What is the link between gut health and depression?

Gut bacteria can affect all of our physiology from the fundamentals of when and how often we consume to how effectively we can produce important vitamins. It can determine the strength of our immune system and metabolism and it can also impact our mood. A study that is captured in the Human Microbiome Journal by Katerina Johnson, PhD (2019) states that gut bacteria influences the brain measurably, impacting stress, fear, symptoms of depression, social attitudes and behaviours. They were able to come up with this conclusion because different groups of bacteria had a strong correlation with certain behavioural characteristics. For example, they found that individuals with more social networks had a wider range of healthy gut bacteria, indicating that social interactions can alter the human gut microbial environment in a positive way. Additionally those who ate a wide variety of foods also had higher levels of good gut bacteria. 

In opposition they observed that anxiety, depression , and stress were strongly related to a decreased diversity of good gut bacteria. The study saw that people with lower levels of bacteria called Corynebacterium and Streptoccus were more likely to be moody. People who have lower amounts of Lactobacillus helveticus, bifidobacterium longum are known to have higher levels of anxiety according to a study conducted by Messaoudi et al in the British Journal of Nutrition (2011). There is also a known correlation between low levels of healthy gut bacteria and autism. The same goes for obesity. 
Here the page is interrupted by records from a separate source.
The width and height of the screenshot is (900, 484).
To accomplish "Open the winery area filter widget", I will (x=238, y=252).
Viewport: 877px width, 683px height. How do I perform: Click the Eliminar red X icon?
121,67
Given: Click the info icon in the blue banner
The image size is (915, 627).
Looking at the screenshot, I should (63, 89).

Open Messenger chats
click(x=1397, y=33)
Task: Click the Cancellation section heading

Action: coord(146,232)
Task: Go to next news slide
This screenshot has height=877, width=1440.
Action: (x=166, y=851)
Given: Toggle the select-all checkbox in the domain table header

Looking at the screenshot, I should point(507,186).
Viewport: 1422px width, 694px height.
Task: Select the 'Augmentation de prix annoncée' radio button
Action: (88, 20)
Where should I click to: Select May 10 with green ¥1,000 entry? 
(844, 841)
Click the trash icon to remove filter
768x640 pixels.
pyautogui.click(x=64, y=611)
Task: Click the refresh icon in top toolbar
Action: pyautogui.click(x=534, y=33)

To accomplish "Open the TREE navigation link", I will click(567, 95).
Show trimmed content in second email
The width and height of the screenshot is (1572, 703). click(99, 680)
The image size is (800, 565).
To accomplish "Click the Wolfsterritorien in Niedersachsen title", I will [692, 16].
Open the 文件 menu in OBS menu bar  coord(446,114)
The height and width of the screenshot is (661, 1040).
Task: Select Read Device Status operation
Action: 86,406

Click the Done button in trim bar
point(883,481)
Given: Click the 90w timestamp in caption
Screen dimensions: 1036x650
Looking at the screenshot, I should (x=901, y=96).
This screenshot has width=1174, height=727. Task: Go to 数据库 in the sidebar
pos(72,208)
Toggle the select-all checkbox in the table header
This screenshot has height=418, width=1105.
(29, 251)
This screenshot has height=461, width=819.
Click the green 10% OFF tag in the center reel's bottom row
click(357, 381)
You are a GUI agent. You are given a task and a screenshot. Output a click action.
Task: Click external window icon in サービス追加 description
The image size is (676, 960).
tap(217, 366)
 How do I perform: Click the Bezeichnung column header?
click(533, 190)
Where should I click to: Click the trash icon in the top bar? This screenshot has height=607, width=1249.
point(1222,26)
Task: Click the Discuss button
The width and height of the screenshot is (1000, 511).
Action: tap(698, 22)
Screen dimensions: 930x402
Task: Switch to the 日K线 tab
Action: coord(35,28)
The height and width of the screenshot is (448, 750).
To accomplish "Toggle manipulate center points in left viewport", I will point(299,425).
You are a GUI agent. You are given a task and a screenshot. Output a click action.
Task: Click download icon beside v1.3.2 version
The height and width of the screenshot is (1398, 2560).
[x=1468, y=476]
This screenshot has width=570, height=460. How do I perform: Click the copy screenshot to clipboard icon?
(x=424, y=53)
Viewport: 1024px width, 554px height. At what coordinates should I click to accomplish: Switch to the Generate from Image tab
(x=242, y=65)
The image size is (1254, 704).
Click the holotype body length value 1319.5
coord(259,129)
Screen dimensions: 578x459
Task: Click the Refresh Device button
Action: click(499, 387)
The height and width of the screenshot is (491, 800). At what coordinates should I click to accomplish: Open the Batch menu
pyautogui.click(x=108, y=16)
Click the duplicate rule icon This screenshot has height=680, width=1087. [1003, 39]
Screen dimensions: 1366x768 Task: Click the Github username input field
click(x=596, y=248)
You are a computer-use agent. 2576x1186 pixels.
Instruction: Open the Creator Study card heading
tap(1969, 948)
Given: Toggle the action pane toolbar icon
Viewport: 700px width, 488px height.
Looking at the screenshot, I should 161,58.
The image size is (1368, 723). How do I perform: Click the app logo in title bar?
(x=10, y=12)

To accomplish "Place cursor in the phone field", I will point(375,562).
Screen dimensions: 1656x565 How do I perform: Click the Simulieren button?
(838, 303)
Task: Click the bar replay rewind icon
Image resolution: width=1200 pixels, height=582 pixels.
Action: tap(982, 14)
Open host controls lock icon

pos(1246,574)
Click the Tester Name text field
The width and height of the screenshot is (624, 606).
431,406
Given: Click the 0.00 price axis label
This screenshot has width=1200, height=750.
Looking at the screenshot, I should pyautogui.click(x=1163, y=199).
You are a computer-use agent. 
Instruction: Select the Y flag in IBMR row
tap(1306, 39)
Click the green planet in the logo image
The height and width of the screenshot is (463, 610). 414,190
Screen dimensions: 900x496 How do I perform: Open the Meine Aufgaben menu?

Dr Katrina observed that if specific bacteria are shared between two test subjects then they could swap behavioural traits. The specific type of bacteria that is used determines what trait will occur.  She was able to conclude this after giving a shy mouse bacteria from an aggressive mouse, whereby she noticed that the shy mouse later became aggressive. In this test it was clear that the bacteria was what influenced the hosts social behaviour. These findings together give a fresh perspective when it comes to trying to understand a personality.

Dr Katrina highlights that changing your diet can “improve your mood and change how you feel” to an extent but the results of this may not be long-term unless the diet is maintained. She also continues on to state that gut bacteria is only one section that influences our personality as there are many others, one of which happens to be genetics. 

A well-balanced diet is encouraged by Dr Katrina nonetheless to achieve good gut health. Benton et al recommend the daily consumption of probiotics to improve cognitive function and reduce moodiness, after his findings from a study in the European journal of clinical nutrition (2007). Cognitive impairment is common in patients who have Irritable Bowel Syndrome according to Kennedy, Clarke, O’neill et al (2014) so that leads me to assume that IBS patients will be able to improve this problem by consuming probiotics. Patients who have autism are said to see an improve in behaviour after being on gluten free and casein diets (Klein & Pennesi, 2012). There are a lot of other ways to improve gut bacteria but these are the ones I would like to focus on today. The bottom line is that gut health is very important and it can have a huge impact on our daily lives. It is essential that we try out best to form healthy gut bacteria in order to maintain overall well-being.